TASK GOAL:
Lay out the listing from its start through the line containing "[x=79, y=42]" as a JSON list of strings, one string per line, with blank lines omitted. Leave the pictures out of the answer.

(Entries drawn from a collection)
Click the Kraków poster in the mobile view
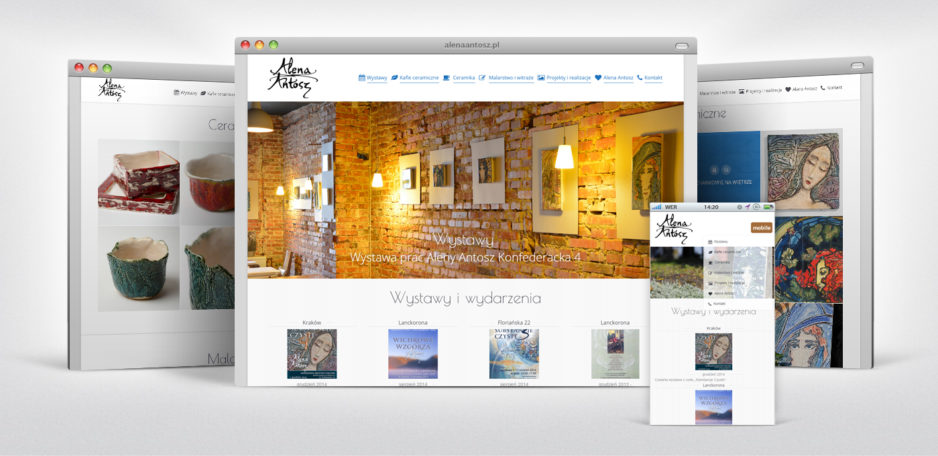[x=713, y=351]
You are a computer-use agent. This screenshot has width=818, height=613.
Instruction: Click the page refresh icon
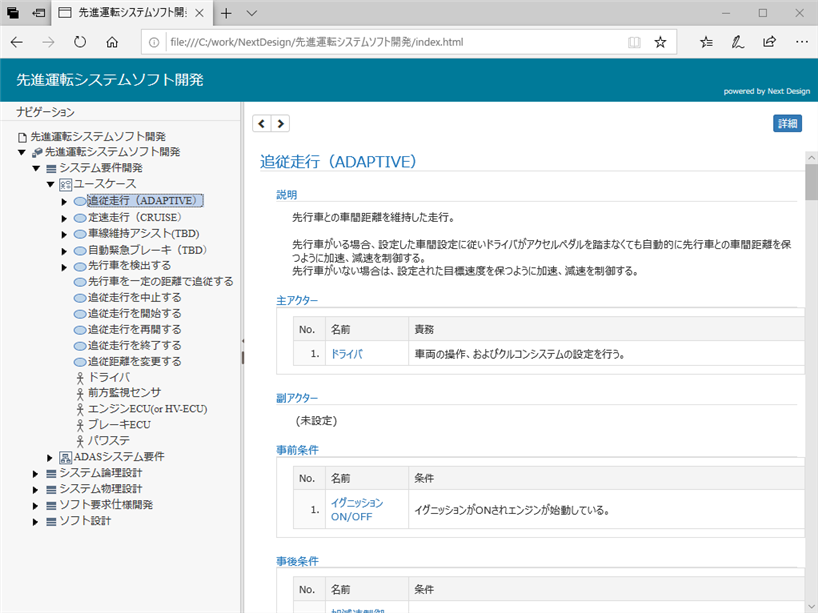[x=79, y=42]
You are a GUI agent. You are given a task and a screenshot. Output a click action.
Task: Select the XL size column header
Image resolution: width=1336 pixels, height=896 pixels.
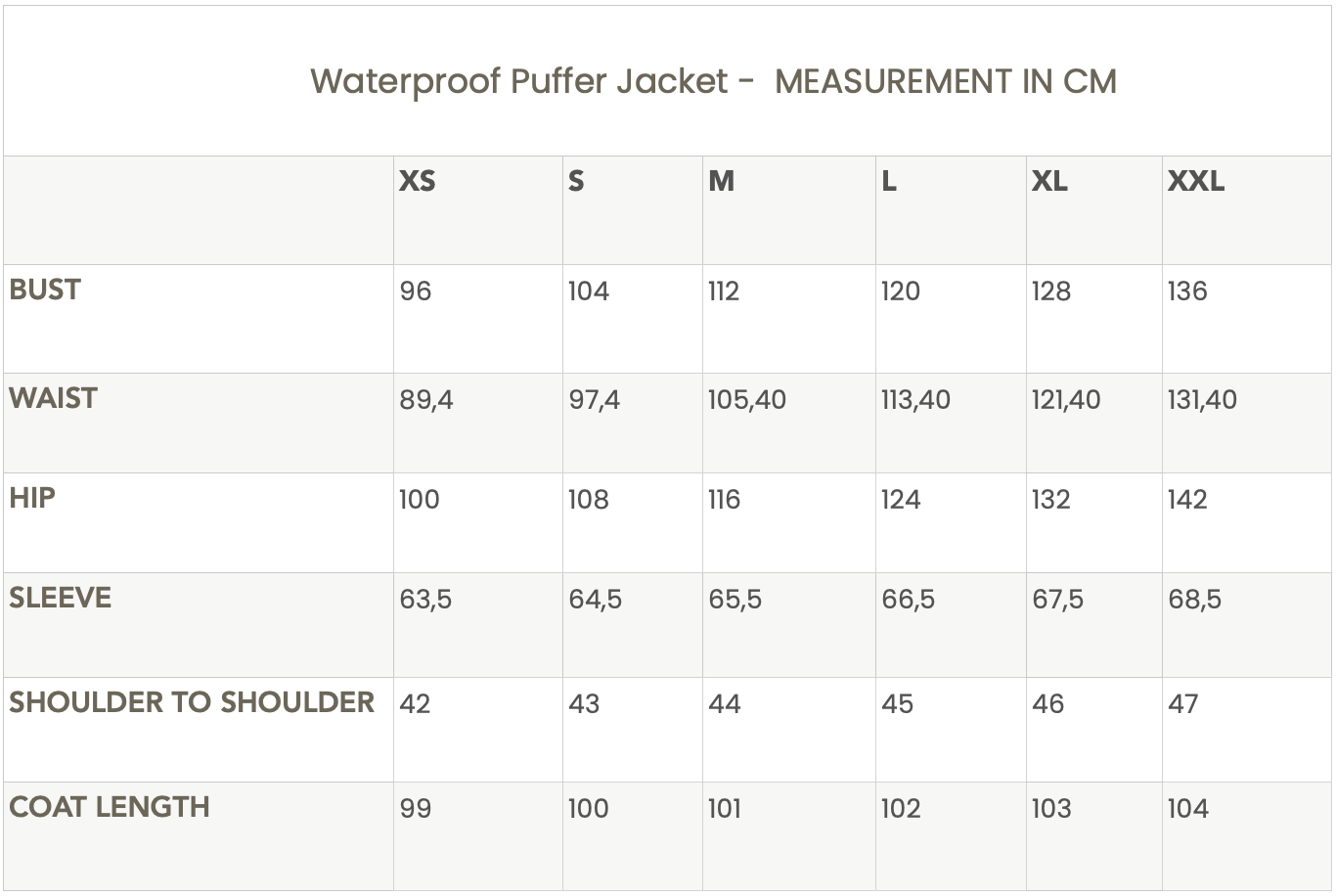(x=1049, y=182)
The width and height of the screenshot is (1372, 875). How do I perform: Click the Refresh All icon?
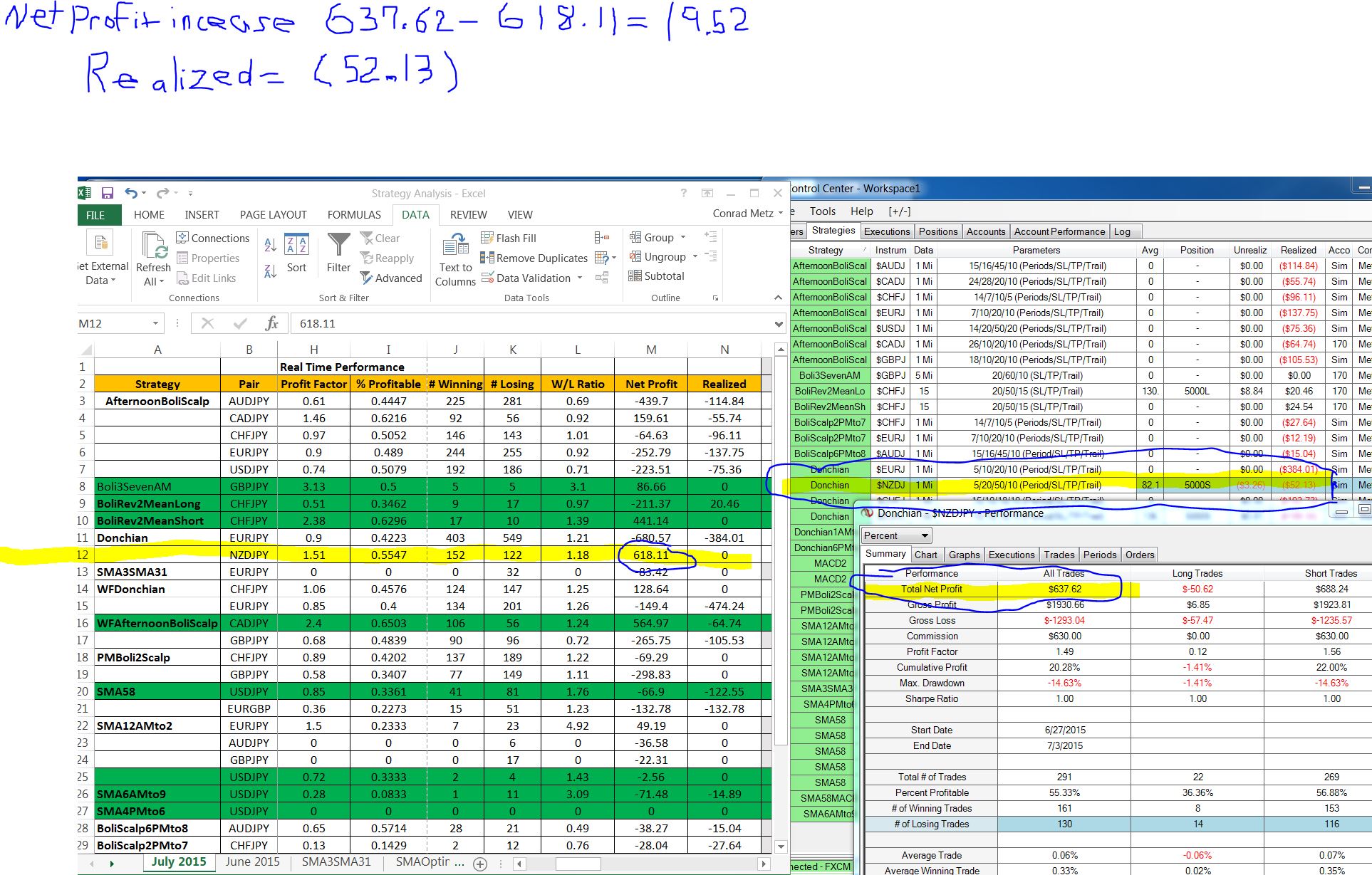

TASK SOLUTION:
[
  "Click the Kraków poster in the mobile view",
  "[x=713, y=351]",
  "You are a computer-use agent. This screenshot has width=818, height=613.",
  "Instruction: Click the page refresh icon",
  "[x=79, y=42]"
]